▶ Task to complete
Pull out every line from the listing that has the word "Open".

▶ Data supplied
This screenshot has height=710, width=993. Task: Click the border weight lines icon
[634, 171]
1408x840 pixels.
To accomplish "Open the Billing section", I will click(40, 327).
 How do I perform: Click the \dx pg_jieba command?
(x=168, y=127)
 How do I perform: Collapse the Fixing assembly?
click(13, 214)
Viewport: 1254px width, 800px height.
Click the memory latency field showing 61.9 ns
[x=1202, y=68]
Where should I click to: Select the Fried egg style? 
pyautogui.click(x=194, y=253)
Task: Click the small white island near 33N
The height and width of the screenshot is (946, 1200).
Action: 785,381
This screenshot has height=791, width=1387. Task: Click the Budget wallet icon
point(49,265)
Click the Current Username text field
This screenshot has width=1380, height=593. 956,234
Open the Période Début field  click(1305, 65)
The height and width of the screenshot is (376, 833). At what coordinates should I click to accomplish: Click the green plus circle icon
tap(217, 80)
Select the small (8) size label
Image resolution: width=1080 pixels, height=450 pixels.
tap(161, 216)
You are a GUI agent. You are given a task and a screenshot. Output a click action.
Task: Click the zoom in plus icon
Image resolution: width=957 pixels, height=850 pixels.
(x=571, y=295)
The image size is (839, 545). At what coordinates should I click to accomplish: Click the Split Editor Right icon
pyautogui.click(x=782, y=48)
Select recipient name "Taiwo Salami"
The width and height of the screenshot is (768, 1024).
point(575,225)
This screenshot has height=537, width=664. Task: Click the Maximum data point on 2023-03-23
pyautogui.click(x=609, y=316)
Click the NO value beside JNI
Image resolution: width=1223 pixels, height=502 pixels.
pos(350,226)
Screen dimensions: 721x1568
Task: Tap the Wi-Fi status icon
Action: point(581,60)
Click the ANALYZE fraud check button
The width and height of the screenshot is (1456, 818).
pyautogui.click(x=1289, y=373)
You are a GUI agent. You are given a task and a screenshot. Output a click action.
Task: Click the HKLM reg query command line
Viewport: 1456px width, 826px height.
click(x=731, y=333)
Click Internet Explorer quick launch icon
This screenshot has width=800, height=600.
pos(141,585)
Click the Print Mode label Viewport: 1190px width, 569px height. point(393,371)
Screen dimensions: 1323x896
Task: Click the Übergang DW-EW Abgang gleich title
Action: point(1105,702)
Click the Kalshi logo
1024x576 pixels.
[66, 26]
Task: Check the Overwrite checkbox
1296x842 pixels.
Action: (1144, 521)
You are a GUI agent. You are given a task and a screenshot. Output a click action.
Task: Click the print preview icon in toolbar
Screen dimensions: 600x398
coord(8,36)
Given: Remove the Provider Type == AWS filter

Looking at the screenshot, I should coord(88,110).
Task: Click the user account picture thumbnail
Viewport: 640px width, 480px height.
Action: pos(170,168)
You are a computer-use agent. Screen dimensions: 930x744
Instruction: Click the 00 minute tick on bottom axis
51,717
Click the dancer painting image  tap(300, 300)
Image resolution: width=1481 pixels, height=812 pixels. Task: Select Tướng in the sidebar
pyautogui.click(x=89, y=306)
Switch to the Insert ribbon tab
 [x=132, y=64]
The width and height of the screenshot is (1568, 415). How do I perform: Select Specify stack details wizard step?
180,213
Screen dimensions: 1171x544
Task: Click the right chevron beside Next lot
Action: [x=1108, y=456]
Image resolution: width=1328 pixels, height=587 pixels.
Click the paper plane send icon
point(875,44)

▶ Answer space
To accomplish "Open the Billing section", I will click(40, 327).
Open the Période Début field  click(1305, 65)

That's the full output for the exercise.